A lógica havia sido portanto invertida: da proibição ao funcionamento de entidades esportivas direcionadas ao lucro, em 1941, à obrigatoriedade de sua constituição como sociedades com fins econômicos, em 1998, a legislação brasileira sobre Governança no esporte evoluiu como resposta às mudanças econômicas, políticas e sociais verificadas no período. Mas esse cenário durou pouco: em razão de controversas jurídicas acerca de sua constitucionalidade a alteração compulsória do modelo associativo estabelecida pela Lei Pelé foi posteriormente revogada, restaurando-se o cenário preconizado pela Lei Zico segundo o qual a conversão é opcional.
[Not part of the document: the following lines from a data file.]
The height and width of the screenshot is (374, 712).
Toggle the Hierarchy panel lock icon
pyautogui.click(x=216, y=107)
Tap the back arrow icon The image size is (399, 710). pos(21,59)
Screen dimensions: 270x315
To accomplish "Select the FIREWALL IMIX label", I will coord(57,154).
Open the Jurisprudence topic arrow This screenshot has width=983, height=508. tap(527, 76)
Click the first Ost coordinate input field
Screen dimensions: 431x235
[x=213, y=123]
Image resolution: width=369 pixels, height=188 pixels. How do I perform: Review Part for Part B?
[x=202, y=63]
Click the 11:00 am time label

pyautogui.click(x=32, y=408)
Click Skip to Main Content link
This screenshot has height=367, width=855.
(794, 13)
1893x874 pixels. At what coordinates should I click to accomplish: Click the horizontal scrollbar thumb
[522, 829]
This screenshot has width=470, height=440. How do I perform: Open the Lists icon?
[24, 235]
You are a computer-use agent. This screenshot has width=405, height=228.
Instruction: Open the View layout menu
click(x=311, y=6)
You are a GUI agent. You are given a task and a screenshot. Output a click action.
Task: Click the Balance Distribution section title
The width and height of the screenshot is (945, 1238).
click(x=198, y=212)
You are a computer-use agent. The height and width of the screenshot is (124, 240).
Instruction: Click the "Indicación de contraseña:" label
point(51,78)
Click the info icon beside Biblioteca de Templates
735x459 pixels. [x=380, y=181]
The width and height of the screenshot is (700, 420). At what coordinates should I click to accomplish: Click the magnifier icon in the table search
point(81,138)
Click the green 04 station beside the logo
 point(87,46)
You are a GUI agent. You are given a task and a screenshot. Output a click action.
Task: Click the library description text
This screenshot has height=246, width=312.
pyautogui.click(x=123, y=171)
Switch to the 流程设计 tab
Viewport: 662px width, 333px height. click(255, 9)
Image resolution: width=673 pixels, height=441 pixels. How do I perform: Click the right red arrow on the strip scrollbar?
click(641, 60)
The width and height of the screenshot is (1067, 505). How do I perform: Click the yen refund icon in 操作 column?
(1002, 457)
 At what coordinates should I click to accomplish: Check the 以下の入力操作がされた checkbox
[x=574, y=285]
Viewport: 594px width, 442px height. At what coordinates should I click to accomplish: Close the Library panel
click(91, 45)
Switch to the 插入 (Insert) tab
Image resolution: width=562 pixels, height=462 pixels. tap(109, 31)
Apesar disso o artigo da Lei Pelé que trata sobre esta matéria mantém no texto atualmente vigente de seu art. 27 a previsão legal de equiparação de clubes a empresas, particularmente no que concerne à responsabilização dos dirigentes esportivos prevista no Código Civil (Lei no 10.406/2002):

“Art. 27. As entidades de prática desportiva participantes de competições profissionais e as entidades de administração de desporto ou ligas em que se organizarem, independentemente da forma jurídica adotada, sujeitam os bens particulares de seus dirigentes ao disposto no art. 50 da Lei no 10.406, de 10 de janeiro de 2002, além das sanções e responsabilidades previstas no caput do art. 1.017 da Lei no 10.406, de 10 de janeiro de 2002, na hipótese de aplicarem créditos ou bens sociais da entidade desportiva em proveito próprio ou de terceiros.    

§ 11.  Os administradores de entidades desportivas profissionais respondem solidária e ilimitadamente pelos atos ilícitos praticados, de gestão temerária ou contrários ao previsto no contrato social ou estatuto, nos termos da Lei nº 10.406, de 10 de janeiro de 2002 – Código Civil.”    

Novas perspectivas – cuidado com o que deseja

A partir dessa contextualização histórica é possível compreender o panorama atual e os possíveis rumos para o nosso futebol a respeito das práticas de Governança Corporativa. Considerando-se que apenas a partir do início dos anos 1990, após quase um século do início da prática do futebol no país, os clubes passaram a dispor de autonomia legal para definirem sua forma de organização jurídica é de se esperar que seja longo e penoso o processo de ruptura com o cenário anterior de forte subordinação ao Estado e dependência de recursos públicos. Na medida em que se deparam com a possibilidade de abandonar o modelo associativo e buscar novas formas de financiamento de suas atividades, no entanto, as organizações automaticamente atraem para si maior compromisso com transparência, moralidade, impessoalidade, eficiência e outros temas inerentes a boas práticas de gestão. Seja para atender expectativas de parceiros comerciais, empregados ou órgãos dirigentes da indústria quanto ao uso consciente e efetivo dos instrumentos de Governança, ou mais especificamente para prestar contas a investidores ou acionistas, no caso daquelas constituídos como empresas, é ainda longo o caminho a ser percorrido pelas entidades esportivas na direção de um ambiente de plena confiança, credibilidade e ética nos negócios.

Apesar disso, no que pese o número ainda incipiente de clubes de futebol que formalmente constituíram-se como empresas no país, o notório aumento do nível de profissionalização verificado na última década na forma como nossos clubes e a própria CBF são geridos é indicativo da baixa tolerância do mercado em relação a práticas amadoras, antiéticas e pouco transparentes de gestão. Independentemente se em associações sem fins lucrativos ou em sociedades empresárias, anônimas ou limitadas, é crescente a percepção por parte de nossos dirigentes esportivos do dano ocasionado por irresponsabilidade e ineficiência administrativa e da forte relação causa-efeito existente entre as ações realizadas fora das quatro linhas com os resultados esportivos obtidos dentro delas.